The 24-year-old Florida Stage has recently announced that it has filed for Chapter 7 bankruptcy after accruing nearly $1.5 million of debt. Although everyone has been hit fairly hard in this economic downturn, the theater faced a series of unfortunate events that left it out of money. The theater company was in such trouble that it couldn’t refund theatergoers for previously purchased tickets to upcoming shows.
The Florida Stage moved from its long-time home to a new location about one year ago. The theater company though the move would be able to save it some money, but it actually drove the company into bankruptcy quicker. It is unclear, however, whether staying in its current location would have been able to stem the quickly declining local theater.
Granted, many of the expenses that arose were not something the company could have predicted. For example, the theater discovered it needed to replace all the risers and seats at the new location. The expected $300,000 to $400,000 savings in rent and repairs approximately covered the costs for the risers and the seats.
The usual patrons of the theater were also reluctant to go to the new location. The theater had catered to older adults who lived closer to Boca Raton, but the new move put the company further from their normal customers. The new location also had inadequate parking and was quite far from any restaurants. The elderly customers also did not appreciate how cold the new theater was.

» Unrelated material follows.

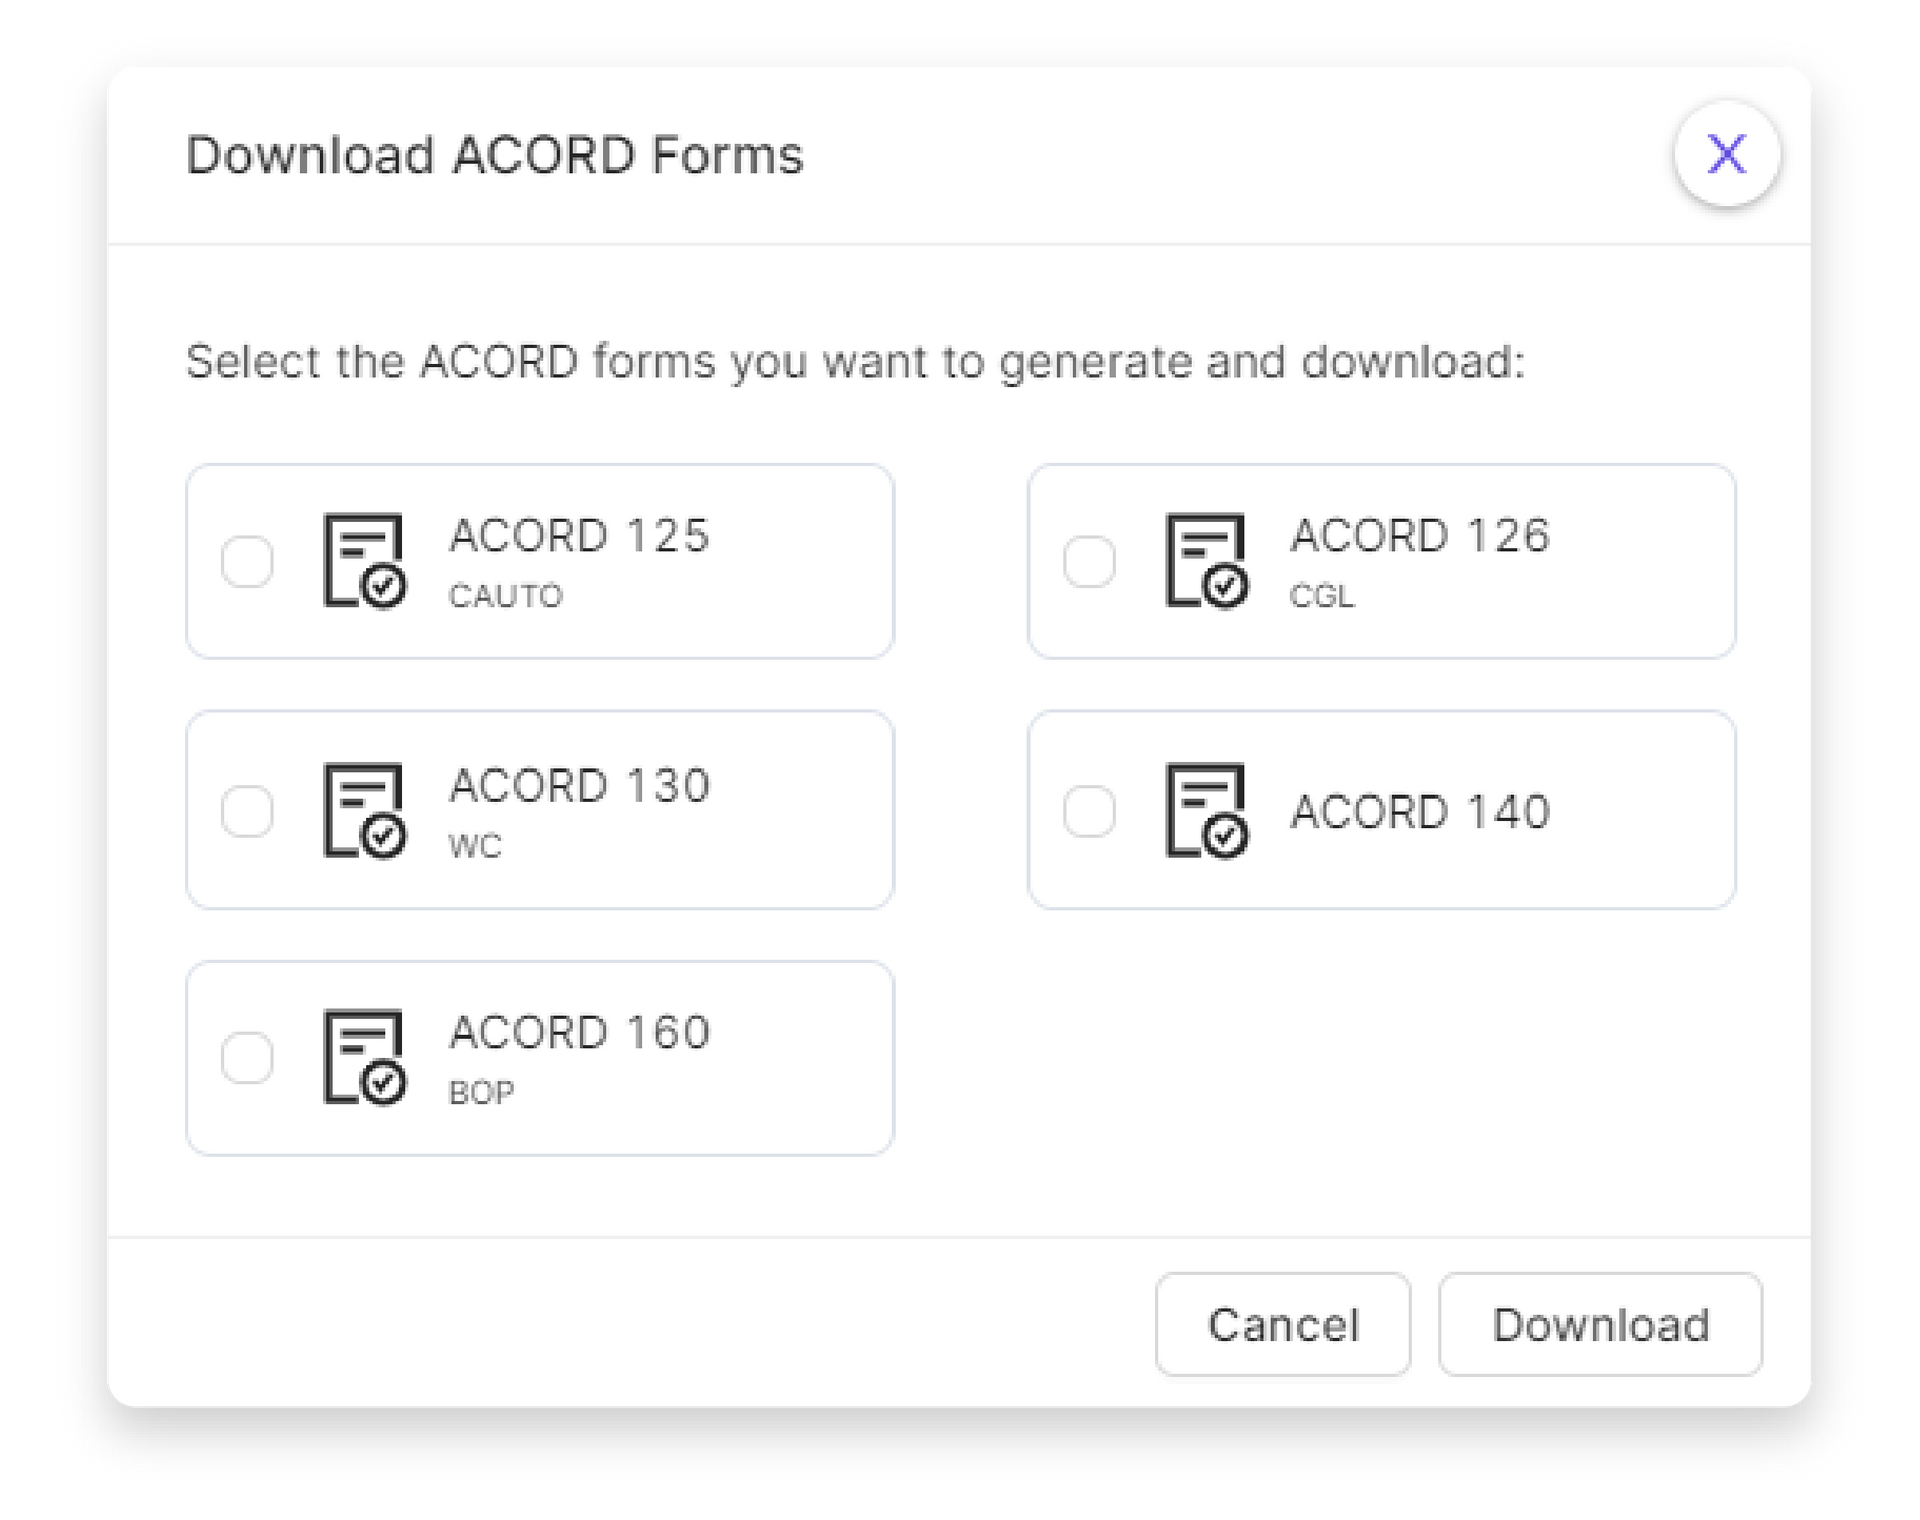This screenshot has height=1520, width=1920.
Task: Close the Download ACORD Forms dialog
Action: (x=1727, y=154)
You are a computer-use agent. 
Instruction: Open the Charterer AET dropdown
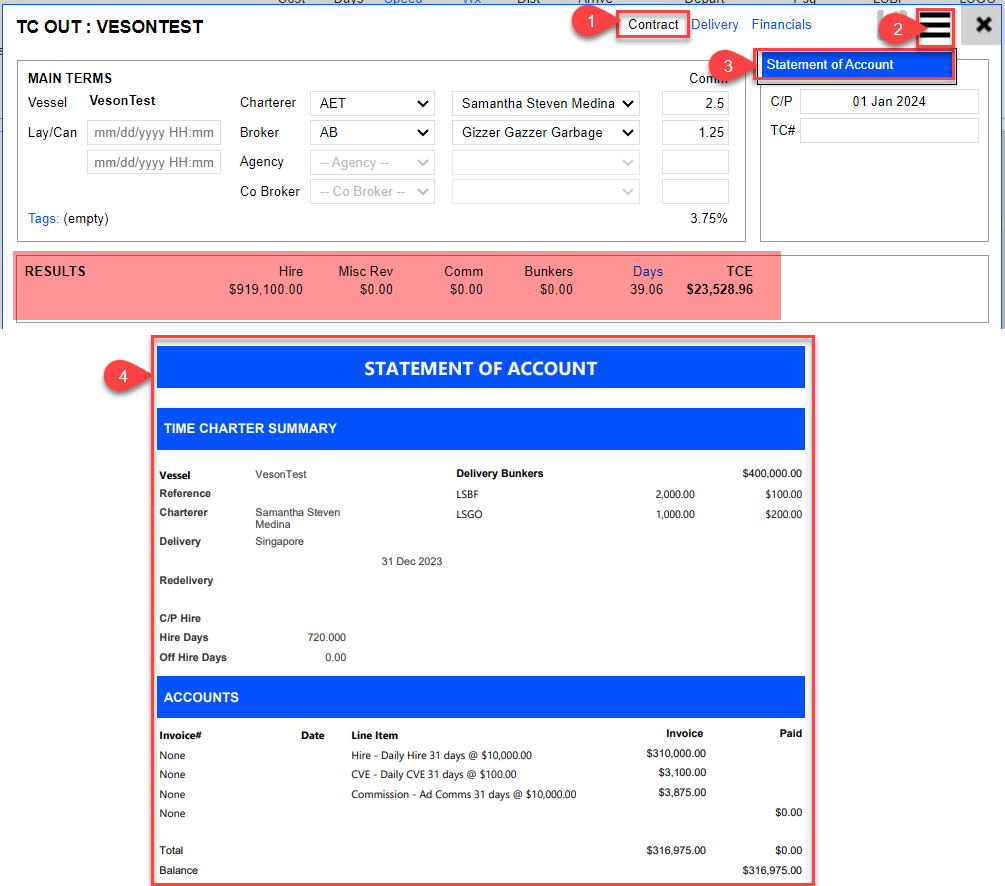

Nor was the theater able to cater to a younger crowd. Most of the younger audiences hadn’t heard of the productions Florida Stage typically put on. The company also had no money to specifically target a younger clientele.
There was also huge drop in subscriptions to the theater company. In its last season in its old location, the company had 6,000 subscriptions. For the 2011-2012 season, the company could only sell 2,000 subscriptions.